[Problem to work on]: For every line in the records below that contains the word "Given", add one to a count, and report only that count.

==== Data for this task

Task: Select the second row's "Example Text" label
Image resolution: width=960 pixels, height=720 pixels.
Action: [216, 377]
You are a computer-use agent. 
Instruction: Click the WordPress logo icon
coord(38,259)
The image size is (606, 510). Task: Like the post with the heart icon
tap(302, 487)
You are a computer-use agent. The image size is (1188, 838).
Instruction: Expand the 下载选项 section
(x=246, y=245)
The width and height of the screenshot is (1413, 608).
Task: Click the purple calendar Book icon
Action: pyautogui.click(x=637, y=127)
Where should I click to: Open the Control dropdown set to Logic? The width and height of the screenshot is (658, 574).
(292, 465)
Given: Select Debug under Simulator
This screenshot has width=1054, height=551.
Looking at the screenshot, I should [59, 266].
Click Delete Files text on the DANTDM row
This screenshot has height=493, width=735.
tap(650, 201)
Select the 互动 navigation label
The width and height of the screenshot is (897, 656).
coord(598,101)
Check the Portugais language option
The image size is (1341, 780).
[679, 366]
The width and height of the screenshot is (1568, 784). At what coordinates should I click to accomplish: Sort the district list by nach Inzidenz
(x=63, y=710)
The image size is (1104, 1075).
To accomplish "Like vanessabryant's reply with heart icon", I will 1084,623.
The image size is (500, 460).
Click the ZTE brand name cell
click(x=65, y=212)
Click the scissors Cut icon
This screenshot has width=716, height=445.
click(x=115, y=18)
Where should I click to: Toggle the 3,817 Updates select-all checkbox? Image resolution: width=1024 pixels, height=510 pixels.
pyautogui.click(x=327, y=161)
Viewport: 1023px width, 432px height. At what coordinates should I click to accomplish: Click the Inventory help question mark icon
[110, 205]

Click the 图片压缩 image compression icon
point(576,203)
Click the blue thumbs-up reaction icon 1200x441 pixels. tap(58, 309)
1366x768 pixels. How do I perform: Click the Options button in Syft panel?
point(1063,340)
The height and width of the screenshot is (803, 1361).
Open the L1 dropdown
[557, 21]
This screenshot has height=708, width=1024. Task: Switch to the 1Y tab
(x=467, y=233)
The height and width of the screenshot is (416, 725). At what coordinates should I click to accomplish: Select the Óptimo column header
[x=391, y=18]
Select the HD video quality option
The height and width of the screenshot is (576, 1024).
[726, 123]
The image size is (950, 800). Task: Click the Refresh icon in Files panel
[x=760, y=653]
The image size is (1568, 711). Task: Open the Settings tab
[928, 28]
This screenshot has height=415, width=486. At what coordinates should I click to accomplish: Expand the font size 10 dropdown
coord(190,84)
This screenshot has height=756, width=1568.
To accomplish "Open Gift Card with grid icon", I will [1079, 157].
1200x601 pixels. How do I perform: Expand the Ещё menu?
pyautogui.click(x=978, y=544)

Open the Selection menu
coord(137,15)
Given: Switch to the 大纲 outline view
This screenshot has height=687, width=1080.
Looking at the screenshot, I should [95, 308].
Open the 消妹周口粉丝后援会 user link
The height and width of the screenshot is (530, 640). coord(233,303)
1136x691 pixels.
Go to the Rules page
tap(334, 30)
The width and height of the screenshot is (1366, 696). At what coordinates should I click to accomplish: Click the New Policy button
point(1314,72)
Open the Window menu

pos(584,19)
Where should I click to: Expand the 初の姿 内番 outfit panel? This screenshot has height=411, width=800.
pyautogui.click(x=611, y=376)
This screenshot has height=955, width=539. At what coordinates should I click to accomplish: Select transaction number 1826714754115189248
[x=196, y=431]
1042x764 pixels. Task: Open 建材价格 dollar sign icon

========

[Answer to this exercise]: 2